A century after Ada Lovelace wrote her notes, female mathematicians were called to do computing before and during World War II. While it was common for women in the 1930s to study mathematics, they would typically go on to teach. While the world was at war, however, women were put to work as “computers,” responsible for hand-solving equations and programming for what were then considered computer-type machines.
Among these pioneers was a group of six women who were responsible for programming the U.S. Army’s Electronic Numerical Integrator and Computer, or ENIAC, the world’s first all-electronic, programmable and general-purpose computer.
Following the war, computing was so popular among women that it was featured in a 1967 article in Cosmopolitan magazine titled The Computer Girls. The article quoted computer scientist Grace Murray Hopper as saying that programming is “just like planning a dinner. You have to plan ahead and schedule everything so it’s ready when you need it. … Women are ‘naturals’ at computer programming.”
Hopper, who retired from the U.S. Navy with the rank of rear admiral, played an important role in the development of programming languages from the 1930s to the 1980s. Among her notable achievements was her work developing computer languages written in English, rather than mathematical notation, such as COBOL, or Common Business Oriented Language, which is still used today.
The Anita Borg Institute, which helps women advance their careers in technology fields, hosts an annual celebration and conference that’s described as the largest gathering in the world of female technologists and is named in honor of Grace Hopper.
Despite the contributions of Hopper and other trailblazers, recent decades have seen a steep decline in the representation of women in the field of computer science.
In the early 1980s, females accounted for about 37% of the U.S. college students who received bachelor’s degrees in computer and information sciences, according to the National Center for Education Statistics. By 2010, that had fallen below 18%, even as the overall percentage of female college students increased steadily to 57%.
How did this happen? Researchers and historians have pinpointed a variety of factors in explaining the downward shift in female representation in computer science.
Initially, women often assumed the role of “computers” because men were interested in hardware, thinking it more difficult than software. According to an article published by Stanford University, when men discovered that software was challenging and complex, they started gaining positions in programming and the field became more prestigious.
The perception of computing changed and it was no longer viewed as a simple, menial task. Men began forming professional associations and developing qualifying tests, which often were restricted to members of fraternities and other all-male societies.
The drop in female representation also coincided with the advent of personal computers, which were frequently marketed as “toys for boys.” This helped give rise to the stereotype of the male computer geek in the media.
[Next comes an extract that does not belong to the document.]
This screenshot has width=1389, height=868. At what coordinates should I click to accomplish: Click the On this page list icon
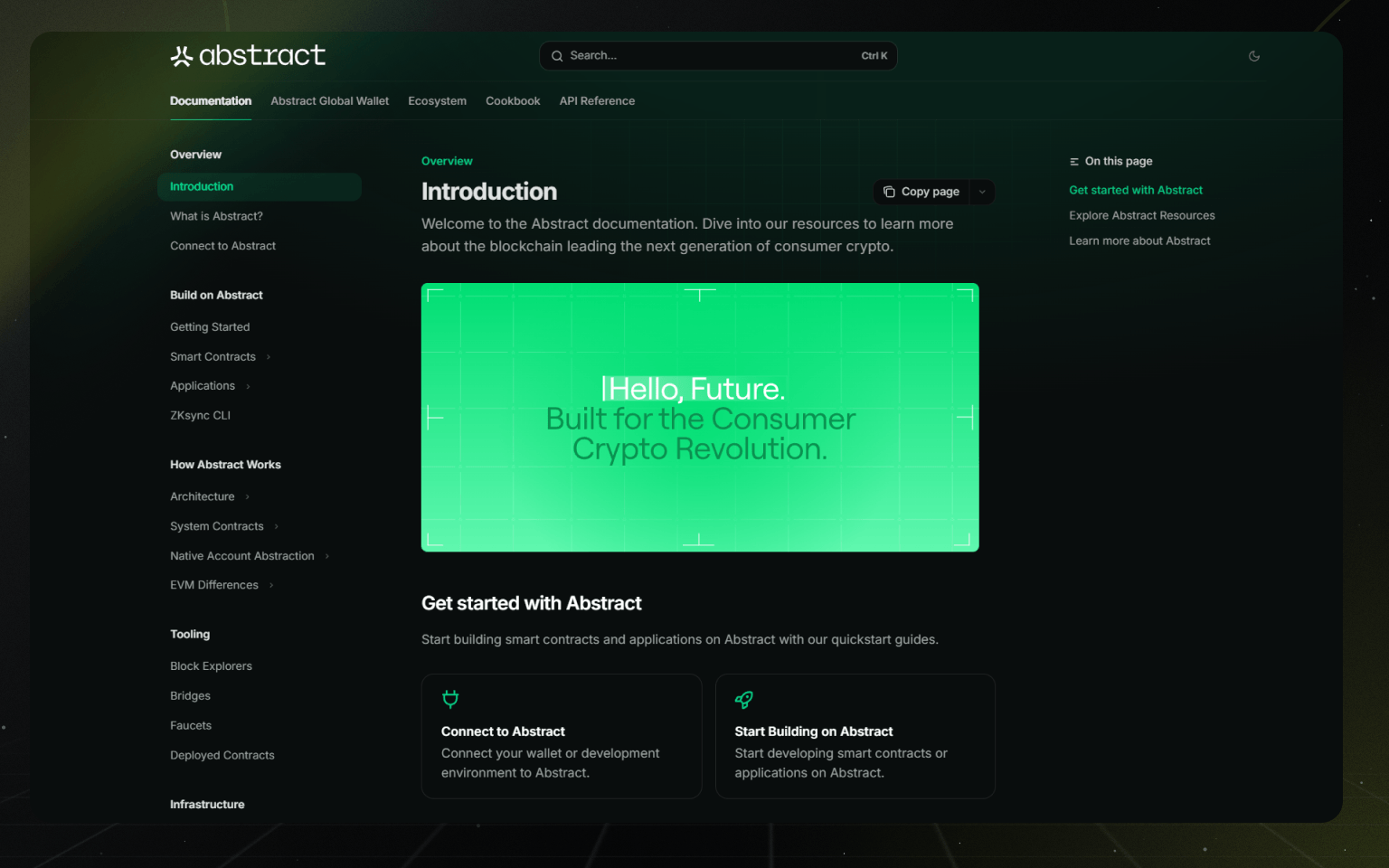pos(1074,162)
In the following decades, such generalizations were reinforced by the success of programmers-turned-entrepreneurs like Facebook founder Mark Zuckerberg and the emergence of the techie/brogrammer (bro + programmer).
This stereotype of a male-oriented, machinery-focused culture has a significant impact on dissuading women from entering the computer science field, according to a University of Washington study published in February 2015.
The researchers also cited discouragement from parents and teachers, and girls underestimating their performance in these fields as contributing to the dearth of girls and women in computer science.
However, when such stereotypes are challenged by broadening the representation of people who work in these fields, the level of interest among women increases significantly, the study noted.
Wide-ranging efforts have been launched to boost the number of women in computer science, including by professional organizations, government agencies, private corporations, K-12 schools and universities.
According to The White House, computer science-related fields will account for more than half of all jobs in the STEM professions by 2020. But the number of new computer science grads will significantly lag the number of jobs created in the coming years.
“Improving the participation and success of women and underrepresented minorities in computer science is critical,” The White House noted in December 2014.
Today, girls and young women interested in computer science can turn to new role models for inspiration. Tech leaders such as Yahoo President Marissa Mayer, Anita Borg Institute CEO Telle Whitney and IBM Chairman Virginia “Ginni” Rometty all have degrees in Computer Science, and are helping reverse stereotypes and increase the presence of women in the profession.